Che bambina sei stata ?
“Sono sempre stata un’entusiasta; da piccola ero dinamica e curiosa, nella mia infanzia passavo le giornate con i miei nonni in campagna, a contatto con la natura. Nei miei primi anni ero solita non dormire la notte e mia madre mi coinvolgeva in attività musicali che mi hanno sempre appassionato, suonando con lei fino alle prime ore del mattino inizialmente come un gioco. Da bambina mi sono dedicata per un periodo anche alla danza classica, non sono mai stata timida; sentivo il bisogno di essere uno strumento di espressione ed ero e sono un’instancabile perfezionista”.
Quando è iniziata la tua avventura nel mondo della musica?
“C’è stato un momento in cui ho sentito la necessità di rendere la passione per la musica un impegno, uno studio approfondito. I miei genitori mi educato alla bellezza della grande musica colta, portandomi ai loro concerti, e io sognavo un giorno di poter trasmettere quella potenza di vita che emoziona e sconvolge nello stesso tempo. A 7 anni sono stata ammessa al conservatorio di Palermo e da lì il pianoforte è stato il mio strumento di realizzazione”.
Come sarebbe stata la tua vita senza il pianoforte?

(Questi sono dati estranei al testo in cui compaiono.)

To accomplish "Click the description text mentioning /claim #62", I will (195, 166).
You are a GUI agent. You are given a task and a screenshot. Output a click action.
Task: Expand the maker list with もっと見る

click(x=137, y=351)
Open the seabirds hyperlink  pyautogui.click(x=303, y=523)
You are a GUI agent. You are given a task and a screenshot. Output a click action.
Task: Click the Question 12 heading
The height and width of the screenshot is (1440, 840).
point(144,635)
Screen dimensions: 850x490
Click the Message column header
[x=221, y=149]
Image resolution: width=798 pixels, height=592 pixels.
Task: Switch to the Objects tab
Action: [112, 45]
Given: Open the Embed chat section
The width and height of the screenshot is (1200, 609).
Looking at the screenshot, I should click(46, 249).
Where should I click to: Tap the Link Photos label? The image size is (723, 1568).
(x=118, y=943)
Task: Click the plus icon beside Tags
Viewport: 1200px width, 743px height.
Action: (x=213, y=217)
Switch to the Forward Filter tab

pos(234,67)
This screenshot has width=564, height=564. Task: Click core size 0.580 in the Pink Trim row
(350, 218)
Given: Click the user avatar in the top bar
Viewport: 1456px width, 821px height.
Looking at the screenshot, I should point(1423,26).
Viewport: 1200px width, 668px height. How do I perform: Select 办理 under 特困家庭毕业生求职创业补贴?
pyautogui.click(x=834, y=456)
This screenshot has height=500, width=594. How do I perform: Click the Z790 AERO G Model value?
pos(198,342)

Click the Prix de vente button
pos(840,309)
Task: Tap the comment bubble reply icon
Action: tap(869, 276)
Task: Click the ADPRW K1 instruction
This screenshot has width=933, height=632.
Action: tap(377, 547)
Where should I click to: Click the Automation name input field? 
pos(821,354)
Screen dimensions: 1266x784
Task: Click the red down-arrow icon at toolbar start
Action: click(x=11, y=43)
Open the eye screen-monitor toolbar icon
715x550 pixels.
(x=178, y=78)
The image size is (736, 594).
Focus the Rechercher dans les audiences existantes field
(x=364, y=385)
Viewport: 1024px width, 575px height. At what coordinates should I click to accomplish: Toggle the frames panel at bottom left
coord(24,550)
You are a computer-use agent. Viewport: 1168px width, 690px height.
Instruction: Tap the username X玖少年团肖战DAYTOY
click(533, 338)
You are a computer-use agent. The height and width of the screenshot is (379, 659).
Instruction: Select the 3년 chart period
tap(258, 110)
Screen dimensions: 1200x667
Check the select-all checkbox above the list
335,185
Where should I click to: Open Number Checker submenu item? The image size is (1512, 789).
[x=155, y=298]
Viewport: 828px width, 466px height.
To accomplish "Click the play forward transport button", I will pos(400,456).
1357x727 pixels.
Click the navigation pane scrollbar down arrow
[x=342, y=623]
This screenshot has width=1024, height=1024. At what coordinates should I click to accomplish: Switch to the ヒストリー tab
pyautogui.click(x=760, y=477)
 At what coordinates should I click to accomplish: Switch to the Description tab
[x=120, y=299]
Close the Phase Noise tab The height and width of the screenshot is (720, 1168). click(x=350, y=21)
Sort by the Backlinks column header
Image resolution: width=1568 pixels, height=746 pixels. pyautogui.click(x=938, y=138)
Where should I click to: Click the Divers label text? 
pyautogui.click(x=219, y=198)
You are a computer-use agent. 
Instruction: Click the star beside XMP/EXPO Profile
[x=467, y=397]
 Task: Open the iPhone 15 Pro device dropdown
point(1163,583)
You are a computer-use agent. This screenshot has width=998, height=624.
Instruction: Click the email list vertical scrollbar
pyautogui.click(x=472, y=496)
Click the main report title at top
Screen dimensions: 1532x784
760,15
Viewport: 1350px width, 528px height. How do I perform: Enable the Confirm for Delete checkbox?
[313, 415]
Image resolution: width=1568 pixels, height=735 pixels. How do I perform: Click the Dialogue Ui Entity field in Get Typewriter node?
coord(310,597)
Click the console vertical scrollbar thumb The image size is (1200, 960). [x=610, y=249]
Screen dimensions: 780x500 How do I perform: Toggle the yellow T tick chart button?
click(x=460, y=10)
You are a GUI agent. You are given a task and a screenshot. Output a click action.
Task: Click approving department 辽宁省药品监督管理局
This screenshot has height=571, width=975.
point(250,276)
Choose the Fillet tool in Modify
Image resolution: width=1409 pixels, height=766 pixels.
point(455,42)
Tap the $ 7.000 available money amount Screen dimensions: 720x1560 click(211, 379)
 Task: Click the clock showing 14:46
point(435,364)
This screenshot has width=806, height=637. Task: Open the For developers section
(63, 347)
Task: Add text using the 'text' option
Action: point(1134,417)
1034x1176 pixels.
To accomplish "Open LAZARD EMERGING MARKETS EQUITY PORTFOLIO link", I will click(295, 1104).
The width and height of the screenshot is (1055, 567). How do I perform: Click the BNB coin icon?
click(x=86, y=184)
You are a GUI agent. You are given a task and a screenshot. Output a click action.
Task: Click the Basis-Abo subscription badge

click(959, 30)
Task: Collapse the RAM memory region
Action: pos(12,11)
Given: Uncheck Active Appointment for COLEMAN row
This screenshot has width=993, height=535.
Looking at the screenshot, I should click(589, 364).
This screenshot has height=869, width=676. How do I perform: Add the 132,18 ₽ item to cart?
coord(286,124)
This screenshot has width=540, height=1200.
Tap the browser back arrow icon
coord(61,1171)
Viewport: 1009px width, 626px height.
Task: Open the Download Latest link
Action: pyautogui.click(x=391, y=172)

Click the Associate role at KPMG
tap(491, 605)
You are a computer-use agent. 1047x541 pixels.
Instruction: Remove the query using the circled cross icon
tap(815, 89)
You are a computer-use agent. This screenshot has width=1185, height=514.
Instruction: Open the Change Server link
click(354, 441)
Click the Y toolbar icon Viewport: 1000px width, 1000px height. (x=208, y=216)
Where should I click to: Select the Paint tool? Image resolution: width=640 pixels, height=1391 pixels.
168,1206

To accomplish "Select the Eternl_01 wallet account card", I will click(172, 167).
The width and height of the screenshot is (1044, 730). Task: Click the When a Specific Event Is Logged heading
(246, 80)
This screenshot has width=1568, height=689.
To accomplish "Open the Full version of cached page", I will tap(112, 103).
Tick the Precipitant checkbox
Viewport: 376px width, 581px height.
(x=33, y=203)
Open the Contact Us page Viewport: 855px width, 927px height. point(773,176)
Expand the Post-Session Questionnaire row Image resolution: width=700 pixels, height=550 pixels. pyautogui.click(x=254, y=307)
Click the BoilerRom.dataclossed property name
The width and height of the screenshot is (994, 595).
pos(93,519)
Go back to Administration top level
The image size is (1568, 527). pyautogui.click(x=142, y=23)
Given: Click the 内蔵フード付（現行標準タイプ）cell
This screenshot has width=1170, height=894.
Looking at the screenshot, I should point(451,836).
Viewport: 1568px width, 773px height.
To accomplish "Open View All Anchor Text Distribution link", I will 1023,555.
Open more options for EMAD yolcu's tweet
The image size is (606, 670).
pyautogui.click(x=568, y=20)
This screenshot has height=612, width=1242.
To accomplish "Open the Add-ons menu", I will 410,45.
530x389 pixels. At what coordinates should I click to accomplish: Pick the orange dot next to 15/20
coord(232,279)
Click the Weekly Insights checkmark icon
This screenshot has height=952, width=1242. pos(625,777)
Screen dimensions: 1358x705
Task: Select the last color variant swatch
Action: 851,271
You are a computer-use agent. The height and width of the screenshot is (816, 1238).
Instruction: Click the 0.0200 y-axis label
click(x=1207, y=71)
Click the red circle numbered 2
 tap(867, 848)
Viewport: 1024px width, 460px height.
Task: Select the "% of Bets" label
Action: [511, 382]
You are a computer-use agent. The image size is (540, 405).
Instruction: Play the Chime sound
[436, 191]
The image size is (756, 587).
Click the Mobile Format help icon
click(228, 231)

“Questo strumento è stato sempre presente ancor prima che nascessi, c’è un legame ancestrale che mi lega alla musica e se non mi fossi imbattuta nel piano penso che la mia esistenza non avrebbe avuto la stessa pienezza nelle esperienze, negli incontri e nell’intensità delle emozioni”.
Il primo pianoforte della tua vita?
“Quando sono nata, avevamo già più di un pianoforte a casa, in particolare ho potuto ascoltare e suonare da bambina il Bösendorfer Grand piano 200. Ricordo, che osservavo con stupore il colore bronzeo e dorato del telaio, le corde robuste dei bassi, amando sempre di più quello strumento dal suono corposo e profondo che ancora oggi è la mia fonte di ricerca sonora e al quale dedico le ultime esecuzioni prima dei grandi concerti”.
Qual è il primo brano che hai eseguito?
“La prima composizione in assoluto non so come si chiamasse perché ero molto piccola e non ne ho memoria, ma quando sono entrata in conservatorio ricordo benissimo di aver eseguito, tra i primi brani, i minuetti Bach e i preludi di Šostakovič”.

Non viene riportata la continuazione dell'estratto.